There was also the desperate poverty contrasted with the nouveaux riches elite. A diary entry from mid-January of 1994 noted during a visit to Moscow that western newspapers were celebrating the accord between Yeltsin and Clinton while prices for food and other necessities continued to increase – at that point by 30% within two months. Filthy streets lined with beggars and desperate Russians selling items that no one wanted were observed, along with a “malevolence” that permeated the political atmosphere.
This atmosphere was too often exacerbated by the kind of westerner drawn to 90’s Russia who, needless to say, wasn’t going to put in the hard work of building a business infrastructure that would provide stability and integrity. According to Doctorow, they were typically young men looking for sexual adventure and/or were recent graduates in Slavic language/literature with the intention of going back home to teach, but ended up drawn into lucrative business opportunities without having the relevant skills or experience.
In one instance he speaks of a predatorial western journalist who became a pimp and “made a fortune serving the sexual appetite of a Russian business tycoon in St.
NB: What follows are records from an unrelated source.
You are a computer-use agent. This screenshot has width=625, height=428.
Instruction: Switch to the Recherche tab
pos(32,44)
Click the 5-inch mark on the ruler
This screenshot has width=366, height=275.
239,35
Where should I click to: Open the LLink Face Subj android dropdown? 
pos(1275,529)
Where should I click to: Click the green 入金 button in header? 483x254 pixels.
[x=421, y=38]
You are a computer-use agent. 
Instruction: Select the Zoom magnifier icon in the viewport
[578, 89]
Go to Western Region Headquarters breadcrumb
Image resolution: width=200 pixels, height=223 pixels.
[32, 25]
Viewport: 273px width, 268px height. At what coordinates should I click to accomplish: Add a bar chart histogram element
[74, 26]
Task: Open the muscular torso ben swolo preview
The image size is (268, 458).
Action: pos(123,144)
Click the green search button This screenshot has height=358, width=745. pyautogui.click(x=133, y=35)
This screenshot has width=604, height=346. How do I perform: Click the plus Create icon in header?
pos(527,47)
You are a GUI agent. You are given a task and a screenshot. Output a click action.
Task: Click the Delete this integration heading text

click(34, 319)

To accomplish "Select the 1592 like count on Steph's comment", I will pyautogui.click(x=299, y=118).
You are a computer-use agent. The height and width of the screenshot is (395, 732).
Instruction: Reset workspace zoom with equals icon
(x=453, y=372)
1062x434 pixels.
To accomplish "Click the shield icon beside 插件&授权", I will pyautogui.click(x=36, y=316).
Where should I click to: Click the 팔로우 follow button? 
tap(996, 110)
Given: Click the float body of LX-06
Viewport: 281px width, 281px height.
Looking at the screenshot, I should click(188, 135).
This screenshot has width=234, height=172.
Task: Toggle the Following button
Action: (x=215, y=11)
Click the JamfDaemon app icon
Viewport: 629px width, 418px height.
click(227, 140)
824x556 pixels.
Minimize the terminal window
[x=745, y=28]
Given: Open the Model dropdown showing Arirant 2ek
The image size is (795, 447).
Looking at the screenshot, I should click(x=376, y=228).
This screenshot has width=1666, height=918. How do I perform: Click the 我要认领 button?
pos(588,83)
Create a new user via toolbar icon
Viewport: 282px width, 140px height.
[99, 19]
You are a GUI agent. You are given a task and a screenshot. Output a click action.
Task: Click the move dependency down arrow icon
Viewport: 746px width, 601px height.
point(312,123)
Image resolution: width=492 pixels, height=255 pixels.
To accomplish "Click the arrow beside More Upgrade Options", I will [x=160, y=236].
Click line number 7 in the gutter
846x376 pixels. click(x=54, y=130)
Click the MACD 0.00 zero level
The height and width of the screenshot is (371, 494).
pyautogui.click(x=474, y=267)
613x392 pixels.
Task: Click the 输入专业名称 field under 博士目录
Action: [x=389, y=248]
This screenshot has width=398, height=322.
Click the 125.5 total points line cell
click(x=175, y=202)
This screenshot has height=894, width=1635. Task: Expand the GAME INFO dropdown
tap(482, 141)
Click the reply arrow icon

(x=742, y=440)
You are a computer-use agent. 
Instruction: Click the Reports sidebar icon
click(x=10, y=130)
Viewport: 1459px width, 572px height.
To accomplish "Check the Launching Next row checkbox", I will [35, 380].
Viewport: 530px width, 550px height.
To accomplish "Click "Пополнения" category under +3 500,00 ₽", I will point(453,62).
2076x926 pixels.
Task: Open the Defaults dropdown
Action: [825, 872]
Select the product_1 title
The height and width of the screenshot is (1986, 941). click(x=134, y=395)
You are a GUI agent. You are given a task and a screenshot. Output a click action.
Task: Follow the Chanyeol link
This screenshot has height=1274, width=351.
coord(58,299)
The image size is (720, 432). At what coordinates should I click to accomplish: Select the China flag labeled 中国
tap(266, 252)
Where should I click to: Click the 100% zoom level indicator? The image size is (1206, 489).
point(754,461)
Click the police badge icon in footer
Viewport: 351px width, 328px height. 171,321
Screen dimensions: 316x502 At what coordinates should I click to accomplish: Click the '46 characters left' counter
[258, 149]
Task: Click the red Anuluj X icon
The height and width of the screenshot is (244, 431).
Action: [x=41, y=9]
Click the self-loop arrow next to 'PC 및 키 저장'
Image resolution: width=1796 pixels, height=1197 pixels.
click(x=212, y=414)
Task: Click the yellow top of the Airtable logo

Petersburg.” (p. xvi)
There are some brighter points as well. Doctorow mentions some honest western businesses who managed to successfully navigate the scene and provide products and services in the country. He also regularly speaks of the high quality cultural life he enjoyed in both Moscow and St. Petersburg as a result of his work in the luxury goods industry and his wife’s work as a cultural writer – plays, opera, ballet, etc. For several years during the 90’s he was involved with the Russian Booker Prize, a sister project of the British literary prize that ran in Russia from 1992 to 2017. The Booker Prize model used rotating juries to determine winners in order to ensure diversity and openness to different styles and voices. He has an interesting story to tell about when Mikhail Khodorkovsky’s organization took over as financial sponsor of the prize from 2002 to 2005.
He also observed the emergence of a fledgling middle class that ate and dressed better and looked healthier, noting that those under the age of 40 seemed to be better able to find ways to adjust to the changing times – however chaotic they were.
While this memoir is very lengthy, I overall highly recommend it for those interested in getting a close-up look at what occurred in the 1990’s in Russia as well as some insights into the latter days of the Soviet Union by someone who was there and carefully documented his experiences and observations. The more casual reader can choose what areas he or she wants to focus on in terms of the business aspect of the story or the contextual social and political background.